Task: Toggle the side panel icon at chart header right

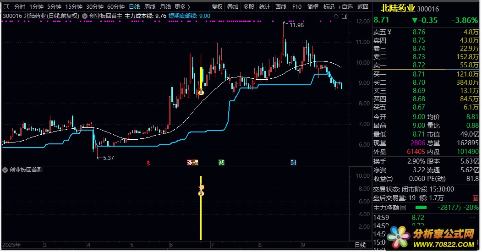Action: tap(344, 16)
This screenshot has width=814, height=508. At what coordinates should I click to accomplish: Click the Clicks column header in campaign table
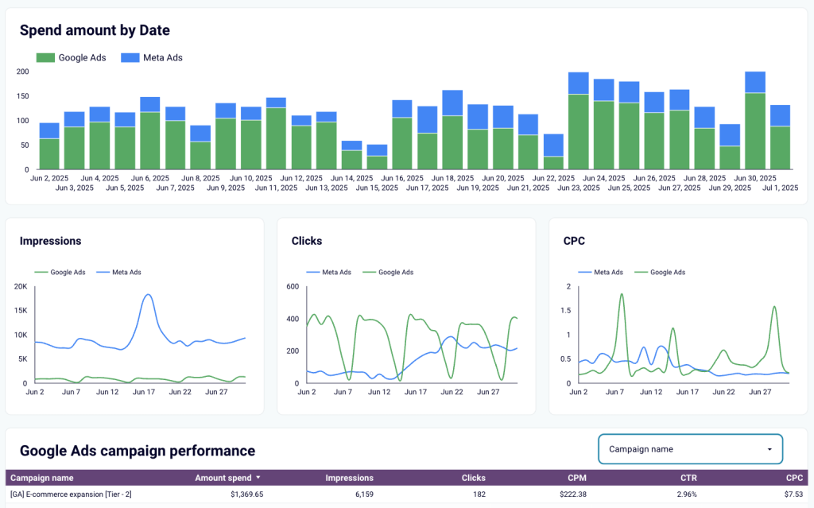point(473,478)
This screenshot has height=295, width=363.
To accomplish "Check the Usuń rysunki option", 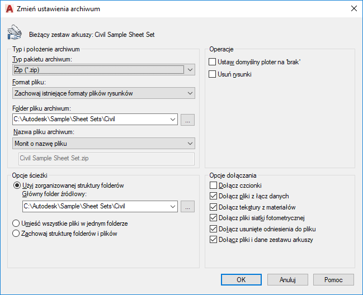I will point(212,74).
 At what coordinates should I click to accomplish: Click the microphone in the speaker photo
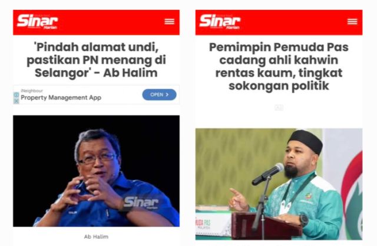point(268,174)
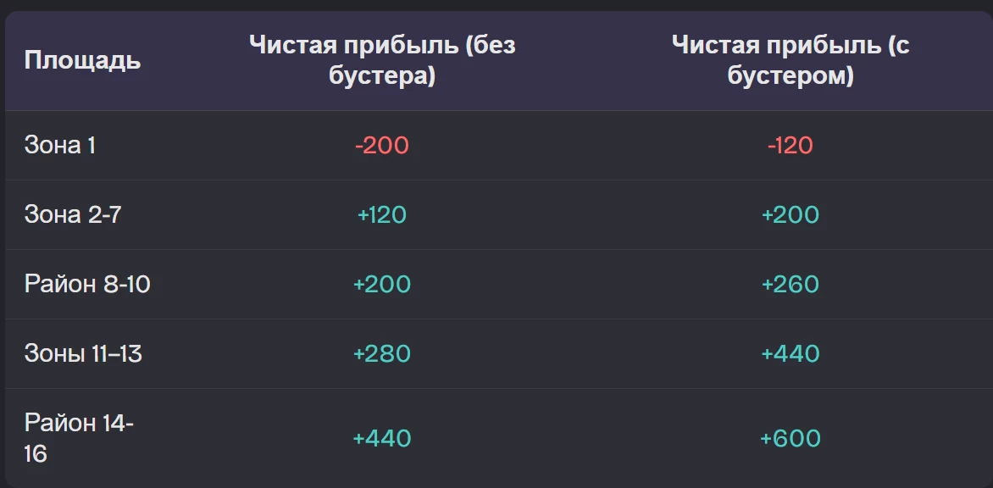Click the red -200 value
Image resolution: width=993 pixels, height=488 pixels.
[382, 145]
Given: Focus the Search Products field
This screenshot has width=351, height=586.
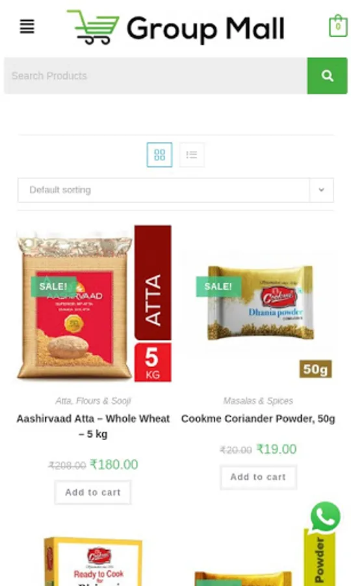Looking at the screenshot, I should [x=155, y=76].
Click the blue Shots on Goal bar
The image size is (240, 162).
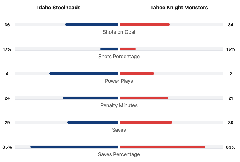[92, 24]
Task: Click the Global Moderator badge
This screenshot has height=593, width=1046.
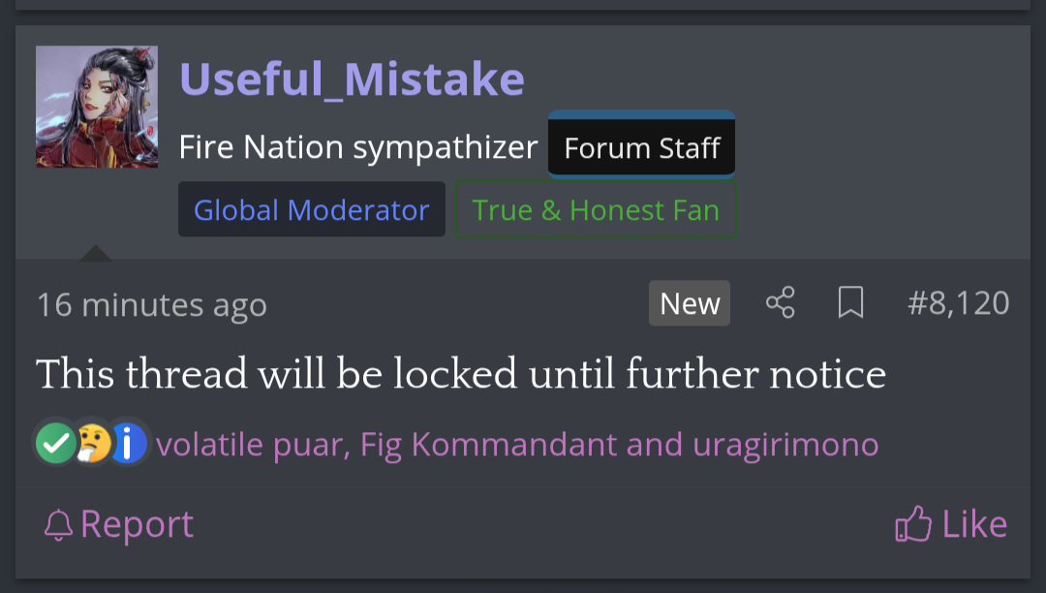Action: pyautogui.click(x=311, y=209)
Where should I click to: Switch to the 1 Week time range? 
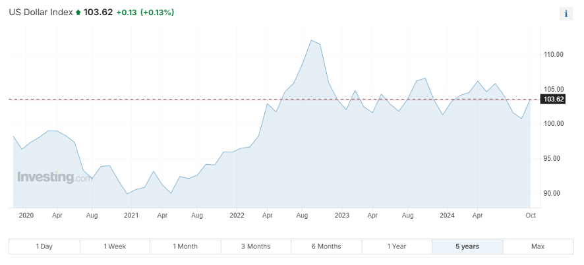pos(115,247)
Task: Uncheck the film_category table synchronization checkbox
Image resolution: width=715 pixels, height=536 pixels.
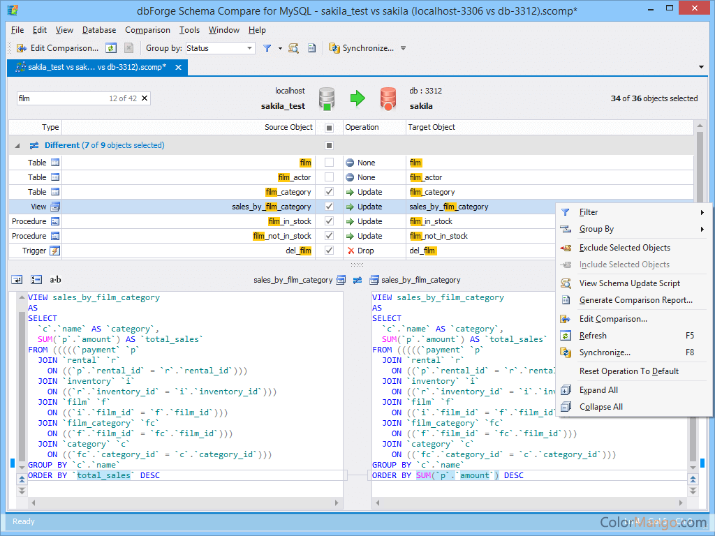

========

# [Exercise details]
Every line from the one containing "the speaker photo" through the last line of the data is to be retyped exactly, with nothing added and no pictures included.

# [Response box]
 At what coordinates should I click to accomplish: Click the microphone in the speaker photo
point(268,174)
Click the red -200 value
Image resolution: width=993 pixels, height=488 pixels.
[382, 145]
Given: Focus the Search Products field
This screenshot has width=351, height=586.
Looking at the screenshot, I should [x=155, y=76].
Click the blue Shots on Goal bar
The image size is (240, 162).
[92, 24]
Task: Click the Global Moderator badge
This screenshot has height=593, width=1046.
Action: pyautogui.click(x=311, y=209)
Where should I click to: Switch to the 1 Week time range? 
pos(115,247)
Task: Uncheck the film_category table synchronization checkbox
Image resolution: width=715 pixels, height=536 pixels.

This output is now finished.